Trick and Landworth donated about $3,000 worth of labor and materials to build the 10-foot-long, 600-pound bench for Blackbird.

“It brings a sense of groundedness and an organic feel to Winslow Way,” Landworth said.

Winslow, the “little Beirut?”

King 5 News had a piece late last week about the Winslow Way reconstruction project.

Reporter Eric Wilkinson found only discontent among the shoppers, tourists and business owners he spoke with.

One woman went so far as to call Winslow our “little Beirut.”

Another voice noted that shoppers would need the help of Sacajawea to navigate the maze of construction work.

The video is below.

Winslow Way closures

Both lanes of Winslow Way between Town & Country Market and Madison Avenue are now closed between 5 a.m. and 3 p.m. weekdays.

Traffic is being re-routed through the T&C parking lot to Bjune Drive.

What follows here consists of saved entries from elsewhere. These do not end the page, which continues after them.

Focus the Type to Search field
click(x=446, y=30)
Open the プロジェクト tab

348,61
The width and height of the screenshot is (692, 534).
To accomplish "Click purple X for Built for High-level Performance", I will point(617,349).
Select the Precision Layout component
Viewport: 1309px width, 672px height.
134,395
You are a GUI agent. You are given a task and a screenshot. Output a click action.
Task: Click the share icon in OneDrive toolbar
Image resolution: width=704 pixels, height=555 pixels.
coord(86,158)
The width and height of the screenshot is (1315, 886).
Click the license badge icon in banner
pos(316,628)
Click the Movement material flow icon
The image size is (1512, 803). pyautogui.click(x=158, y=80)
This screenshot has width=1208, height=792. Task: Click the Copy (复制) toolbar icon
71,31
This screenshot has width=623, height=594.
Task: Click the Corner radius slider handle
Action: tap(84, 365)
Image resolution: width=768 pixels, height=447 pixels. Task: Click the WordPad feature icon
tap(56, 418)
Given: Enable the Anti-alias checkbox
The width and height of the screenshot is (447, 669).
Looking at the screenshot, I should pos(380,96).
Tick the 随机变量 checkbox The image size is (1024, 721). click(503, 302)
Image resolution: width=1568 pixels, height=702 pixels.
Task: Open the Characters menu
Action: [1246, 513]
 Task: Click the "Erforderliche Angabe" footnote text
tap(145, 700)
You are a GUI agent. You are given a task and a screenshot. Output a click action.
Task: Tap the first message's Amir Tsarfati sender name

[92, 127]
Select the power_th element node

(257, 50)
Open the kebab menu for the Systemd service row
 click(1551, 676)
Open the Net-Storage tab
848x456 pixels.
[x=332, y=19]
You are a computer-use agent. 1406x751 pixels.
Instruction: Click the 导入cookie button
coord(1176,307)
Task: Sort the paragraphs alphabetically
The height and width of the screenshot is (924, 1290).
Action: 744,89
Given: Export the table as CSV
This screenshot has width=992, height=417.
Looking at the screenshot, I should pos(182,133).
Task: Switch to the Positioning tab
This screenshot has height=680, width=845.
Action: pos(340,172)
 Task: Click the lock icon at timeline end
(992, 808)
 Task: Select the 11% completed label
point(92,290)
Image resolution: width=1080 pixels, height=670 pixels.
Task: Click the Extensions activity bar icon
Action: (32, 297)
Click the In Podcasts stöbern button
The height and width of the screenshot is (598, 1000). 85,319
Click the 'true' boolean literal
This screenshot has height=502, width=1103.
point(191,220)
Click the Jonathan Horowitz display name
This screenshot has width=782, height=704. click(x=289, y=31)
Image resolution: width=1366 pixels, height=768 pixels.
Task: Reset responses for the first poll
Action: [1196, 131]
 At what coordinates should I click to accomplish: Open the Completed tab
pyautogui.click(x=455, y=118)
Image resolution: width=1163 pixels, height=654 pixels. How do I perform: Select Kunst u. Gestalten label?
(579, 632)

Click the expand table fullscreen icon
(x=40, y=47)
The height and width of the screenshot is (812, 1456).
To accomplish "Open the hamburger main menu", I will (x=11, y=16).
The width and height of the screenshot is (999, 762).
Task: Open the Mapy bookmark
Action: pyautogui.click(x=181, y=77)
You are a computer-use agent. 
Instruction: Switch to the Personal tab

The city has not specified when Winslow Way will re-open for weekday traffic.

The closure will enable work crews to start replacing a storm sewer main. Installation of the main will improve drainage on the south side of the street, where rain has caused puddling and seepage problems, according to the city.

“This re-routing of traffic is a decision that we take very seriously, and one which we believe will help us make up for lost time due to weather conditions,” project administrator Chris Wierzbicki said in a statement.

The south Winslow Way lane will is open after 3 p.m. and all day on weekends.

The city will open up 13 more parking spaces for public use at the City Hall parking lot on Monday to ease downtown parking problems.